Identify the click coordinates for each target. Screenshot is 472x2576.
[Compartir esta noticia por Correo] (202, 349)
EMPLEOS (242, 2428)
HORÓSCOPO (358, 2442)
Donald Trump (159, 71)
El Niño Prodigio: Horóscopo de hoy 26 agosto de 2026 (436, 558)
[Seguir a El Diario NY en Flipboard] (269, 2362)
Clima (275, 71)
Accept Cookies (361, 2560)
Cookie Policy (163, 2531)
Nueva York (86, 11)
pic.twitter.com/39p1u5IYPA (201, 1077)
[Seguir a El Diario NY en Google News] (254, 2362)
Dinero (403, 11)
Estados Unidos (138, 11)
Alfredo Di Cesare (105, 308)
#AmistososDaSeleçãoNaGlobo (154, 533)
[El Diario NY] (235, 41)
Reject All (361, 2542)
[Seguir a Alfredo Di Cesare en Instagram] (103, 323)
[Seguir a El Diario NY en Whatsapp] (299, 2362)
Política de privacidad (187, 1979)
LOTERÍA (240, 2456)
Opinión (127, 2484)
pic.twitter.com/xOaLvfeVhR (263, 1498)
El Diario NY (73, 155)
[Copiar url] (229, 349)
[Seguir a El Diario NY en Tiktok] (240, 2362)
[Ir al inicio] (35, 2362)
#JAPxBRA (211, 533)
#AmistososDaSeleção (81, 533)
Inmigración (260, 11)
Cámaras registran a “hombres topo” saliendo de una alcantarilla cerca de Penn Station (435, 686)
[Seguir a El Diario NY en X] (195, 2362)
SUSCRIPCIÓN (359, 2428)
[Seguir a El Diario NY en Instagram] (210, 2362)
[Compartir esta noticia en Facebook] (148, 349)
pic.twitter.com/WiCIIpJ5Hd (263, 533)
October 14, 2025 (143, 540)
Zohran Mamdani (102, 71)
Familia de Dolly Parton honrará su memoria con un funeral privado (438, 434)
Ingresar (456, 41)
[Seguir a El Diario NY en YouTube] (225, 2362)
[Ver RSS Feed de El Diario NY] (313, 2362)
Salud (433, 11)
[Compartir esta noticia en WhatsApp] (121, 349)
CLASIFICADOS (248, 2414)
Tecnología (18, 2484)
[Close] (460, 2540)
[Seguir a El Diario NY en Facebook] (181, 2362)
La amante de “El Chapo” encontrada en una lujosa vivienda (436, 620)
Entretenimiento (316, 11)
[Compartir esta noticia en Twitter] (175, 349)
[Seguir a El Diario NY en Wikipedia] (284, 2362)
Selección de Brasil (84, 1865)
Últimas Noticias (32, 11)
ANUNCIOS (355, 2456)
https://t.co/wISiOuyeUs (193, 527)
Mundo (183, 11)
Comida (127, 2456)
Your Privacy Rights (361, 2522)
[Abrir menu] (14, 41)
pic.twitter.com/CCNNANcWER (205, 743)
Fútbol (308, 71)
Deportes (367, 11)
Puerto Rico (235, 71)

**TASK OBJECTIVE**.
Could you repeat the listing above, exactly as it is shown?

**TASK OUTPUT**.
Identify the click coordinates for each target. Screenshot is 472x2576.
[Compartir esta noticia por Correo] (202, 349)
EMPLEOS (242, 2428)
HORÓSCOPO (358, 2442)
Donald Trump (159, 71)
El Niño Prodigio: Horóscopo de hoy 26 agosto de 2026 (436, 558)
[Seguir a El Diario NY en Flipboard] (269, 2362)
Clima (275, 71)
Accept Cookies (361, 2560)
Cookie Policy (163, 2531)
Nueva York (86, 11)
pic.twitter.com/39p1u5IYPA (201, 1077)
[Seguir a El Diario NY en Google News] (254, 2362)
Dinero (403, 11)
Estados Unidos (138, 11)
Alfredo Di Cesare (105, 308)
#AmistososDaSeleçãoNaGlobo (154, 533)
[El Diario NY] (235, 41)
Reject All (361, 2542)
[Seguir a Alfredo Di Cesare en Instagram] (103, 323)
[Seguir a El Diario NY en Whatsapp] (299, 2362)
Política de privacidad (187, 1979)
LOTERÍA (240, 2456)
Opinión (127, 2484)
pic.twitter.com/xOaLvfeVhR (263, 1498)
El Diario NY (73, 155)
[Copiar url] (229, 349)
[Seguir a El Diario NY en Tiktok] (240, 2362)
[Ir al inicio] (35, 2362)
#JAPxBRA (211, 533)
#AmistososDaSeleção (81, 533)
Inmigración (260, 11)
Cámaras registran a “hombres topo” saliendo de una alcantarilla cerca de Penn Station (435, 686)
[Seguir a El Diario NY en X] (195, 2362)
SUSCRIPCIÓN (359, 2428)
[Seguir a El Diario NY en Instagram] (210, 2362)
[Compartir esta noticia en Facebook] (148, 349)
pic.twitter.com/WiCIIpJ5Hd (263, 533)
October 14, 2025 (143, 540)
Zohran Mamdani (102, 71)
Familia de Dolly Parton honrará su memoria con un funeral privado (438, 434)
Ingresar (456, 41)
[Seguir a El Diario NY en YouTube] (225, 2362)
[Ver RSS Feed de El Diario NY] (313, 2362)
Salud (433, 11)
[Compartir esta noticia en WhatsApp] (121, 349)
CLASIFICADOS (248, 2414)
Tecnología (18, 2484)
[Close] (460, 2540)
[Seguir a El Diario NY en Facebook] (181, 2362)
La amante de “El Chapo” encontrada en una lujosa vivienda (436, 620)
Entretenimiento (316, 11)
[Compartir esta noticia en Twitter] (175, 349)
[Seguir a El Diario NY en Wikipedia] (284, 2362)
Selección de Brasil (84, 1865)
Últimas Noticias (32, 11)
ANUNCIOS (355, 2456)
https://t.co/wISiOuyeUs (193, 527)
Mundo (183, 11)
Comida (127, 2456)
Your Privacy Rights (361, 2522)
[Abrir menu] (14, 41)
pic.twitter.com/CCNNANcWER (205, 743)
Fútbol (308, 71)
Deportes (367, 11)
Puerto Rico (235, 71)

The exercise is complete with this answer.